Pharaoh's teeth were in good shape at the time of his death. S. Saleem/Z. Hawass.

The scans show what the pharaoh looked like when he was alive. Saleem said thatAmenhotep had a narrow chin, a small nose, curly hair, and slightly protruding upper teeth.
The researchers said that Amenhotep I was one of the few royal mummies that had not been examined in detail.

The fact that Amenhotep I's mummy had never been unwrapped gave us a unique opportunity to study how he had originally been mummified and buried, but also how he had been treated and reburied twice, centuries after his death.
There is a skull and a skeleton underneath the wrappings. S. Saleem and Z. Hawass are credited.

Live Science reached out to scholars who weren't involved in the research. "It's all very interesting, but I'm not sure there's anything earth- shattering here," said Dodson, an Egyptology professor at the University of Bristol in the UK.

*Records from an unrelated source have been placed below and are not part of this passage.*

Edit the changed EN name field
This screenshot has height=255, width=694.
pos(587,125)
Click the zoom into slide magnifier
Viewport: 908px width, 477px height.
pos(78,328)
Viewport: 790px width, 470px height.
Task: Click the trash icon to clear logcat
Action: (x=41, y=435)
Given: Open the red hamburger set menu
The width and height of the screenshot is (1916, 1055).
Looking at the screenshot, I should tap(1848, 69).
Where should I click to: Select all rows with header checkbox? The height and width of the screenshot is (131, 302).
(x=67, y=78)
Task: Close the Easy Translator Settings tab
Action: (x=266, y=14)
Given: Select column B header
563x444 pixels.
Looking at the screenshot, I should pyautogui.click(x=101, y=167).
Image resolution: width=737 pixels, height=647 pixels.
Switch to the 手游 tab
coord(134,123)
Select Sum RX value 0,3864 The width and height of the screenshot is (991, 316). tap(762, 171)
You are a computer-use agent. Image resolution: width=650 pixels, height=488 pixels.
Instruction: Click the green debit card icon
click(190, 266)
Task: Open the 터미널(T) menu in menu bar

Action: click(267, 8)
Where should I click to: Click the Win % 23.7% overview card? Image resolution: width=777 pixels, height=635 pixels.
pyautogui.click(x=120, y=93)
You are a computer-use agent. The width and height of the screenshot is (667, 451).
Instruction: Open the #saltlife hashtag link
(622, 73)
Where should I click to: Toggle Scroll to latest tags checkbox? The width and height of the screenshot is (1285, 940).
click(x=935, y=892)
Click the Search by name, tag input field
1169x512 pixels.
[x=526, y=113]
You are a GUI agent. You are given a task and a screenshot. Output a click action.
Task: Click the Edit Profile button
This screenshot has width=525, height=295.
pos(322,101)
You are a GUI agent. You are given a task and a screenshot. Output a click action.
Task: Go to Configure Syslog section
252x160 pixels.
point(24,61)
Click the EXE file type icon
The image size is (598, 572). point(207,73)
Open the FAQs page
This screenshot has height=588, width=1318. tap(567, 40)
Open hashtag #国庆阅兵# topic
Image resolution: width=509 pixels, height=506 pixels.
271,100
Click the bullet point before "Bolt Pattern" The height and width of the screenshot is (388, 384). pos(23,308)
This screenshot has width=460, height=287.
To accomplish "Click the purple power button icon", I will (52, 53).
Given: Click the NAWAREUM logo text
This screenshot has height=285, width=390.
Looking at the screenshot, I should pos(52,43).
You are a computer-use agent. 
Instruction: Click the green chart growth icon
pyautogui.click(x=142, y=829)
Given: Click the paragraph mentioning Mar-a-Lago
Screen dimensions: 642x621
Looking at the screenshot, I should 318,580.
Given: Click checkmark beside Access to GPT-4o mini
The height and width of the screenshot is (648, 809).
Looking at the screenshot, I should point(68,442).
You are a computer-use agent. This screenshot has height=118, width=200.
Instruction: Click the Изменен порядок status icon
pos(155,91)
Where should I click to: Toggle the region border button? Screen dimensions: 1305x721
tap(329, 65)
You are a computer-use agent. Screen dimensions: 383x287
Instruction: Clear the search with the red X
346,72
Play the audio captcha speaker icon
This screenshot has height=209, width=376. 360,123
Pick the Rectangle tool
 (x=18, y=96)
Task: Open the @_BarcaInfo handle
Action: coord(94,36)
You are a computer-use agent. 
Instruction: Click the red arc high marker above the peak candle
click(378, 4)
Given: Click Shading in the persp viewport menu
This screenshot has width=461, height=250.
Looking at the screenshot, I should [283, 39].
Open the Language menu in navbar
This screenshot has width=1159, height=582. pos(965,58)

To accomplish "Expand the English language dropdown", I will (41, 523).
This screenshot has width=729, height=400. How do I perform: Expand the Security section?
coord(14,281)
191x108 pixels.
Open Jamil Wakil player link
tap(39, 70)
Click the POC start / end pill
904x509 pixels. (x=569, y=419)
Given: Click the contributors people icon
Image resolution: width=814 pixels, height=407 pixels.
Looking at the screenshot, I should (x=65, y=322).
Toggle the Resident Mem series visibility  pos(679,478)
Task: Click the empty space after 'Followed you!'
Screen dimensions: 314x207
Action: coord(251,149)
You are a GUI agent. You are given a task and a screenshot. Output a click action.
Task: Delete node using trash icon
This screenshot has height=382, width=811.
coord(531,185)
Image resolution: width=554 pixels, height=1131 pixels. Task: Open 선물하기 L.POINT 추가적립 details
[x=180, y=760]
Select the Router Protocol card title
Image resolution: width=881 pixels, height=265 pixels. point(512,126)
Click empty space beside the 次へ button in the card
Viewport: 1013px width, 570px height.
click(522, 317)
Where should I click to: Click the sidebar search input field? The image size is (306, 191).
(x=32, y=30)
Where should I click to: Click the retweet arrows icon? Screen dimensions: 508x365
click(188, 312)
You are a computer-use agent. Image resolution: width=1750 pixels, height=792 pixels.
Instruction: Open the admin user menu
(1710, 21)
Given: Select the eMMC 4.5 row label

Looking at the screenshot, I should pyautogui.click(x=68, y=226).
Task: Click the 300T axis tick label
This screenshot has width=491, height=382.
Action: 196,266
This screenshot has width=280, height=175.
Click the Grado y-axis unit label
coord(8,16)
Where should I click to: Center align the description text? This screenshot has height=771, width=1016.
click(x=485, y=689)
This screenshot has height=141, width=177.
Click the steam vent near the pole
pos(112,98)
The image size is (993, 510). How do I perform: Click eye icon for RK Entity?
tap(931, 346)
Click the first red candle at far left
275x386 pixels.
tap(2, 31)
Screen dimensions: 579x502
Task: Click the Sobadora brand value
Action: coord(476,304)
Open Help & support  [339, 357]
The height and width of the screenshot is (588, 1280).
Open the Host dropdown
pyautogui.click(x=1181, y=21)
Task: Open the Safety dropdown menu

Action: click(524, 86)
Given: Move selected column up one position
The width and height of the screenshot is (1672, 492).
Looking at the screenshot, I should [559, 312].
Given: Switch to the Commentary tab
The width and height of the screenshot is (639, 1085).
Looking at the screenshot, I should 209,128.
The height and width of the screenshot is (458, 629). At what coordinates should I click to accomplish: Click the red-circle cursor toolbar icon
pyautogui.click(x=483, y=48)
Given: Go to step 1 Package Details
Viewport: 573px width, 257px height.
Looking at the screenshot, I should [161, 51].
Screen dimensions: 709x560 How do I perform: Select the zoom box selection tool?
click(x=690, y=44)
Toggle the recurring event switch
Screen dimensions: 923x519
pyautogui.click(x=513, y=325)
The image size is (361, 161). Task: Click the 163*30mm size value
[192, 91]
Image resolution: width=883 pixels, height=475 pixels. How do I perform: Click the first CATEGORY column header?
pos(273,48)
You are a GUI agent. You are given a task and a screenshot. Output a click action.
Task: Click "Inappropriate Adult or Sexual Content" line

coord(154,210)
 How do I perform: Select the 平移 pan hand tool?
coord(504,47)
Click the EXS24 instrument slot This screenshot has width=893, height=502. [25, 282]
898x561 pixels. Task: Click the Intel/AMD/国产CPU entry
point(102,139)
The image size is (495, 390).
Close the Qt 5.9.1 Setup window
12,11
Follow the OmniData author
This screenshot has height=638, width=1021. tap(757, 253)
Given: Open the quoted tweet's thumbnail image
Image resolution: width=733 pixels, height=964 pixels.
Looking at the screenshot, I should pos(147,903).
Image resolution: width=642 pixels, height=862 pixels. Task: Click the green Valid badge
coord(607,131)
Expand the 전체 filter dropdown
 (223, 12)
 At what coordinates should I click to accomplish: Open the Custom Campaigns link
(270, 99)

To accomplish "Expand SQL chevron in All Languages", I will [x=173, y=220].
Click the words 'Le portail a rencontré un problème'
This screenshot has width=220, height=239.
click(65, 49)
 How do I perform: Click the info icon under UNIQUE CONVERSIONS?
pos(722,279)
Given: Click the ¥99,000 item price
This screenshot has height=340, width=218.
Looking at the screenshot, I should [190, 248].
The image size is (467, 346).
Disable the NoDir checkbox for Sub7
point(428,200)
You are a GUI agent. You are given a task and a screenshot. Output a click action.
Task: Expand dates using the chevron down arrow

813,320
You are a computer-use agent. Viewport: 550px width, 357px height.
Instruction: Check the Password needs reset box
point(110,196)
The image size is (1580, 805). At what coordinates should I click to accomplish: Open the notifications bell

The golden girdle may be without direct parallels, but nearly all other royal mummies were completely robbed, so this doesn't mean very much.
Kara Cooney, an Egyptology professor at UCLA, said it's possible that the 21st dynasty priests put the golden girdle on Amenhotep I.

According to Live Science, the high priests of Amun, who effectively controlled parts of Egypt during the 21st dynasty, viewed Amenhotep I as an Ancestor and may have placed a girdle on him to show their affection.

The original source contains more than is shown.